ACTIVITY
Every record must appear in the answer exactly as it stands.

SUPPLIED DATA
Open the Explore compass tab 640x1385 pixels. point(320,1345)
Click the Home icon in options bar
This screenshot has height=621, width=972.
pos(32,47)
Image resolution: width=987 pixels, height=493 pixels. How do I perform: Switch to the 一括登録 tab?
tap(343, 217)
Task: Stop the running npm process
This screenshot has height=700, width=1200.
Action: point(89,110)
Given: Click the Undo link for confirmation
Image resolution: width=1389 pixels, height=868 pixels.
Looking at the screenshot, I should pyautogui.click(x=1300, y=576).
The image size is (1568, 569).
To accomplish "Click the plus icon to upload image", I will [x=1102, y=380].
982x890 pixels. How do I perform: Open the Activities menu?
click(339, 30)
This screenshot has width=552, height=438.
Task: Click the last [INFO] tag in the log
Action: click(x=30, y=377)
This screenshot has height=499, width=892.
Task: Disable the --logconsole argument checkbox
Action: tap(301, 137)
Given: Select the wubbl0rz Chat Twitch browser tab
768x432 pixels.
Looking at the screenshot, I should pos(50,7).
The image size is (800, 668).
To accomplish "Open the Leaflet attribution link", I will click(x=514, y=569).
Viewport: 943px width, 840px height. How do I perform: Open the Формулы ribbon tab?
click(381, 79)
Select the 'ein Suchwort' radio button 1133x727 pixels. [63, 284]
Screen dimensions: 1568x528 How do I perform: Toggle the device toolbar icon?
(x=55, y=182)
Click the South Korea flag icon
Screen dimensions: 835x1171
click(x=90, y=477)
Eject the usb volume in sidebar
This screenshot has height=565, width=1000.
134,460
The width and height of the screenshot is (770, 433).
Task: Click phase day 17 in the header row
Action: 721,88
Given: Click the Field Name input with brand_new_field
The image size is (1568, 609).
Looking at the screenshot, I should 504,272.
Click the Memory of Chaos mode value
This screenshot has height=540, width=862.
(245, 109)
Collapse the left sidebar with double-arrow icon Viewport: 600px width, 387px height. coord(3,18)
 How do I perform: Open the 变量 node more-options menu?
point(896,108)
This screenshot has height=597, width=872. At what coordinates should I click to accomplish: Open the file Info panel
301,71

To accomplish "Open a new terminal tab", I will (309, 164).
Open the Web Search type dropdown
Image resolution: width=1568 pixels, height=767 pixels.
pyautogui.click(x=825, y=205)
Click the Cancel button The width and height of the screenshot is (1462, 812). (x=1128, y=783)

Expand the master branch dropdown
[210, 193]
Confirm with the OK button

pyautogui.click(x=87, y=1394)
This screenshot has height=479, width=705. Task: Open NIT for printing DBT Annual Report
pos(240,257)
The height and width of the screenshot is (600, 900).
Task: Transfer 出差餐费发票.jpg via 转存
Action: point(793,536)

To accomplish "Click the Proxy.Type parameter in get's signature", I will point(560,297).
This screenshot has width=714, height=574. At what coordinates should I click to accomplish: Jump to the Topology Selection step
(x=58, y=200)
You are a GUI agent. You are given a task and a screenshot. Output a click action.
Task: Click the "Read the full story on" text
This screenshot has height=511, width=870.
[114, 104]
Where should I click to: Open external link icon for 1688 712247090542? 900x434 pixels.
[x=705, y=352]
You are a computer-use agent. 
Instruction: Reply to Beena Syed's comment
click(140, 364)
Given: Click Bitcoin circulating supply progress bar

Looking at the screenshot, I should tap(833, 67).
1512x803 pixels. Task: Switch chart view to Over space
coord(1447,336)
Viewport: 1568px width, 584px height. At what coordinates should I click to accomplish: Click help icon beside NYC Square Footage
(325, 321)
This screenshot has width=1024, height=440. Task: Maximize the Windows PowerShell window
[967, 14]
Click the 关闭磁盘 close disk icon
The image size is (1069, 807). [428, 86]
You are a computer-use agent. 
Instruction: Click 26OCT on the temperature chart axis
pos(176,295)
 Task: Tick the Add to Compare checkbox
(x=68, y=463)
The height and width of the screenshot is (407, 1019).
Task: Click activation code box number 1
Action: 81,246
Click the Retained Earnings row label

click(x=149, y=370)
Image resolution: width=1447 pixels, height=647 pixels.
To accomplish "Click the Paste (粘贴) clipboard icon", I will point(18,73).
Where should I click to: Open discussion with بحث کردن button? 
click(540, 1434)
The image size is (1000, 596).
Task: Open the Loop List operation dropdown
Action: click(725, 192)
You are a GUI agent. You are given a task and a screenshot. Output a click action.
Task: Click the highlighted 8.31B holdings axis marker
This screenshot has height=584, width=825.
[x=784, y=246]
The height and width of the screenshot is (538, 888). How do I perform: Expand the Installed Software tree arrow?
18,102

SOLUTION BELOW
Open the Explore compass tab 640x1385 pixels. point(320,1345)
Click the Home icon in options bar
This screenshot has height=621, width=972.
pos(32,47)
Image resolution: width=987 pixels, height=493 pixels. How do I perform: Switch to the 一括登録 tab?
tap(343, 217)
Task: Stop the running npm process
This screenshot has height=700, width=1200.
Action: point(89,110)
Given: Click the Undo link for confirmation
Image resolution: width=1389 pixels, height=868 pixels.
Looking at the screenshot, I should pyautogui.click(x=1300, y=576).
The image size is (1568, 569).
To accomplish "Click the plus icon to upload image", I will [x=1102, y=380].
982x890 pixels. How do I perform: Open the Activities menu?
click(339, 30)
This screenshot has width=552, height=438.
Task: Click the last [INFO] tag in the log
Action: click(x=30, y=377)
This screenshot has height=499, width=892.
Task: Disable the --logconsole argument checkbox
Action: tap(301, 137)
Given: Select the wubbl0rz Chat Twitch browser tab
768x432 pixels.
Looking at the screenshot, I should pos(50,7).
The image size is (800, 668).
To accomplish "Open the Leaflet attribution link", I will click(x=514, y=569).
Viewport: 943px width, 840px height. How do I perform: Open the Формулы ribbon tab?
click(381, 79)
Select the 'ein Suchwort' radio button 1133x727 pixels. [63, 284]
Screen dimensions: 1568x528 How do I perform: Toggle the device toolbar icon?
(x=55, y=182)
Click the South Korea flag icon
Screen dimensions: 835x1171
click(x=90, y=477)
Eject the usb volume in sidebar
This screenshot has height=565, width=1000.
134,460
The width and height of the screenshot is (770, 433).
Task: Click phase day 17 in the header row
Action: 721,88
Given: Click the Field Name input with brand_new_field
The image size is (1568, 609).
Looking at the screenshot, I should 504,272.
Click the Memory of Chaos mode value
This screenshot has height=540, width=862.
(245, 109)
Collapse the left sidebar with double-arrow icon Viewport: 600px width, 387px height. coord(3,18)
 How do I perform: Open the 变量 node more-options menu?
point(896,108)
This screenshot has height=597, width=872. At what coordinates should I click to accomplish: Open the file Info panel
301,71

To accomplish "Open a new terminal tab", I will (309, 164).
Open the Web Search type dropdown
Image resolution: width=1568 pixels, height=767 pixels.
pyautogui.click(x=825, y=205)
Click the Cancel button The width and height of the screenshot is (1462, 812). (x=1128, y=783)

Expand the master branch dropdown
[210, 193]
Confirm with the OK button

pyautogui.click(x=87, y=1394)
This screenshot has height=479, width=705. Task: Open NIT for printing DBT Annual Report
pos(240,257)
The height and width of the screenshot is (600, 900).
Task: Transfer 出差餐费发票.jpg via 转存
Action: point(793,536)

To accomplish "Click the Proxy.Type parameter in get's signature", I will point(560,297).
This screenshot has width=714, height=574. At what coordinates should I click to accomplish: Jump to the Topology Selection step
(x=58, y=200)
You are a GUI agent. You are given a task and a screenshot. Output a click action.
Task: Click the "Read the full story on" text
This screenshot has height=511, width=870.
[114, 104]
Where should I click to: Open external link icon for 1688 712247090542? 900x434 pixels.
[x=705, y=352]
You are a computer-use agent. 
Instruction: Reply to Beena Syed's comment
click(140, 364)
Given: Click Bitcoin circulating supply progress bar

Looking at the screenshot, I should tap(833, 67).
1512x803 pixels. Task: Switch chart view to Over space
coord(1447,336)
Viewport: 1568px width, 584px height. At what coordinates should I click to accomplish: Click help icon beside NYC Square Footage
(325, 321)
This screenshot has width=1024, height=440. Task: Maximize the Windows PowerShell window
[967, 14]
Click the 关闭磁盘 close disk icon
The image size is (1069, 807). [428, 86]
You are a computer-use agent. 
Instruction: Click 26OCT on the temperature chart axis
pos(176,295)
 Task: Tick the Add to Compare checkbox
(x=68, y=463)
The height and width of the screenshot is (407, 1019).
Task: Click activation code box number 1
Action: 81,246
Click the Retained Earnings row label

click(x=149, y=370)
Image resolution: width=1447 pixels, height=647 pixels.
To accomplish "Click the Paste (粘贴) clipboard icon", I will point(18,73).
Where should I click to: Open discussion with بحث کردن button? 
click(540, 1434)
The image size is (1000, 596).
Task: Open the Loop List operation dropdown
Action: click(725, 192)
You are a GUI agent. You are given a task and a screenshot. Output a click action.
Task: Click the highlighted 8.31B holdings axis marker
This screenshot has height=584, width=825.
[x=784, y=246]
The height and width of the screenshot is (538, 888). How do I perform: Expand the Installed Software tree arrow?
18,102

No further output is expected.